Your Employment Lawyer Can Help You Strategize In A Changing Climate

This week, the General Counsel of the National Labor Relations Board (NLRB), the lead NLRB attorney responsible for the prosecution of unfair labor practice cases, announced that most non-compete agreements likely violate the National Labor Relations Act, absent limited “special circumstances.”  Here’s a quick review of non-competes and what your employment lawyer can do to help your business in this changing climate.

What Are Non-Compete Agreements?

Non-compete agreements typically prohibit employees from competing against their former employer in a designated geographic area for a specific period.  Employers have long relied on non-competes to serve a variety of legitimate purposes, including to protect trade secrets or confidential information, goodwill and customer relationships, specialized training and an employee’s unique skills or knowledge.

How Are Non-Compete Agreements Enforced?

Most states disfavor non-compete agreements because they view such agreements as unduly burdensome for workers. As a result, courts typically won’t enforce such agreements unless the employer can show that it seeks to protect a legitimate business interest, and that the restrictions imposed by the non-compete are reasonable in scope and duration. However, employers typically aren’t penalized for attempting to enforce an un-enforceable non-compete.  This has incentivized many employers to blanket their workforce with non-compete agreements, covering both workers holding jobs that warrant non-compete restrictions, and workers holding jobs that do not.

How Do Non-Compete Agreements Affect Employees?

Since the mere existence of a non-compete (even an unenforceable one) can significantly restrict an employee’s job mobility, public support for banning non-compete is growing.  However, few states have passed laws imposing such bans and no ban exists at the federal level (at least not yet).

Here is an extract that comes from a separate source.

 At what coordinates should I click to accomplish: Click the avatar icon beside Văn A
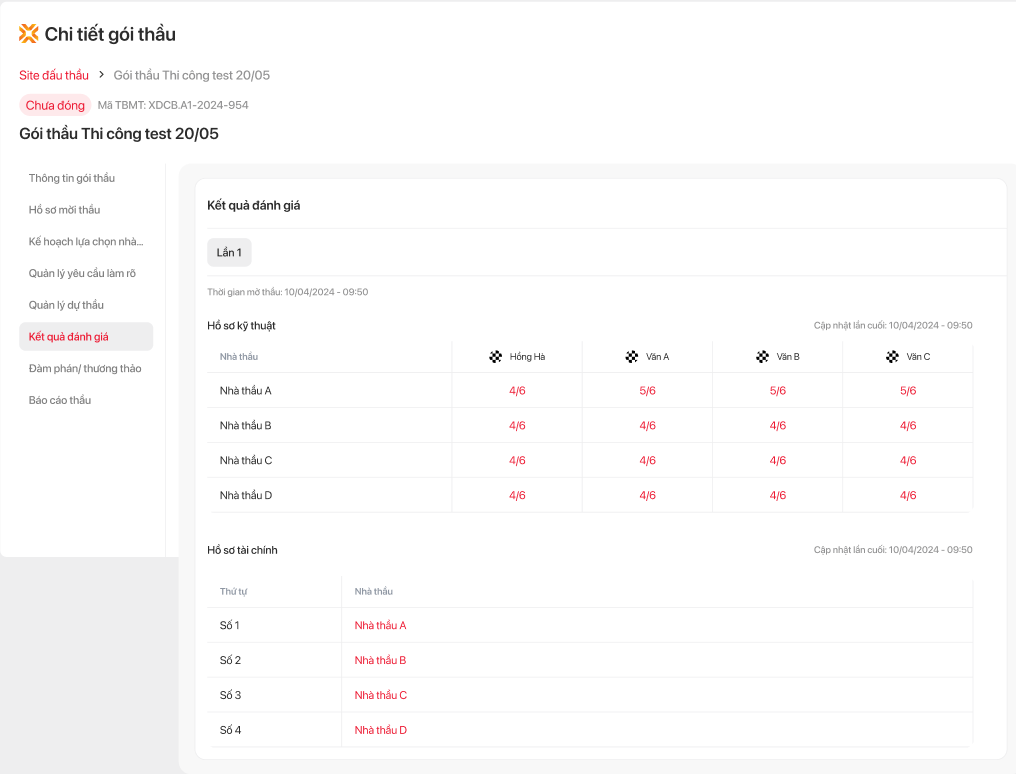tap(631, 357)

Is The NLRB’s Announcement A Law?

The NLRB General Counsel’s announcement isn’t binding law; her legal position on the unlawfulness of most non-competes would only become law if the NLRB itself issued a decision or an administrative rule that agreed with her position. But her announcement represents guidance to the NLRB’s field offices directing them on the types of workplace practices that they should consider prosecuting as unfair labor practices.  In other words, the General Counsel is encouraging NLRB staff to begin issuing unfair labor practice charges (also known as called “ULP Charges”) against employers who use non-compete agreements and to seek relief for affected workers, such as for those who are denied a job with a competitor.

How Can Working With An Employment Lawyer Help My Business?

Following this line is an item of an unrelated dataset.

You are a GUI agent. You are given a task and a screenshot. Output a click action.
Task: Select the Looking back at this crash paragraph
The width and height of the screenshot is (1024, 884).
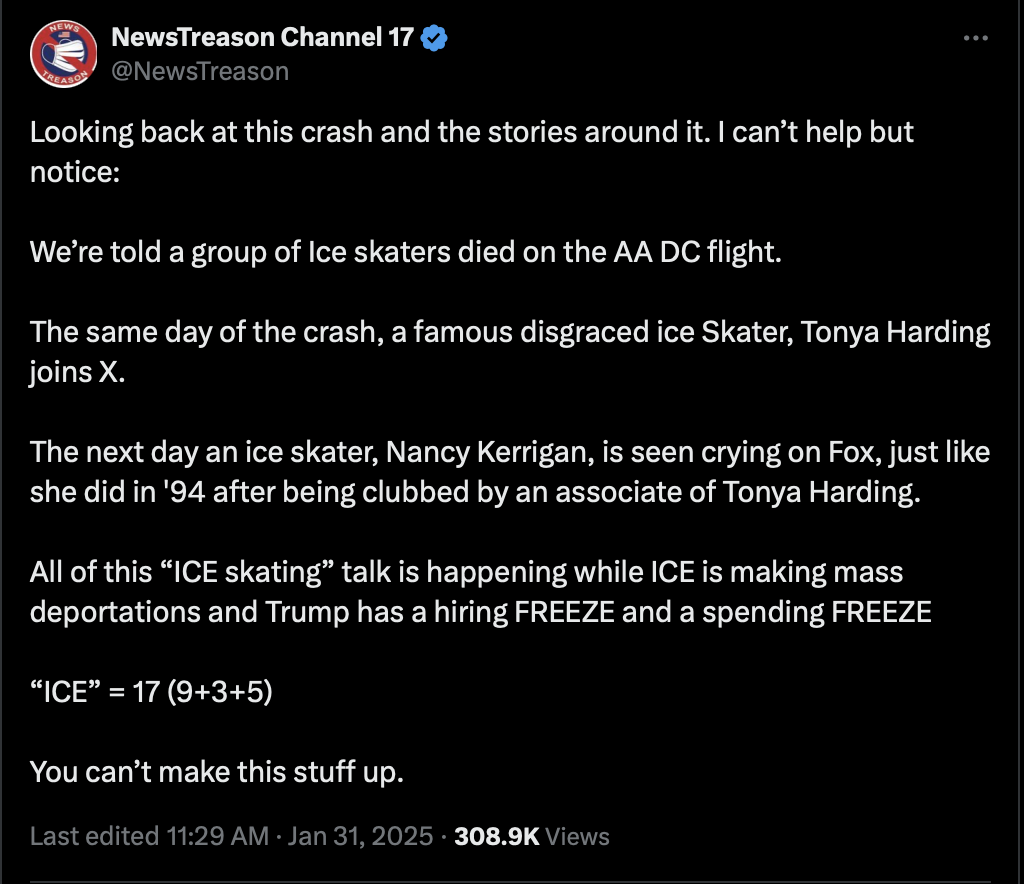tap(472, 152)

Private employers should work with their employment lawyers to consider the risks this poses to their continued use of non-competes, and take steps tailored to their business needs to mitigate those risks.

“At our firm, we regularly assist businesses in crafting and utilizing non-competes and other tools to protect their businesses,” says Gary Savine, principal of Savine Employment Law, Ltd. “Time is of the essence for employers to review whether their non-competes are susceptible to legal challenge, and to make necessary adjustments to the agreements or to the range of employees subject to the agreements, so that they can continue to protect their businesses from unfair competition without exposing themselves to excessive risk of violating the National Labor Relations Act.”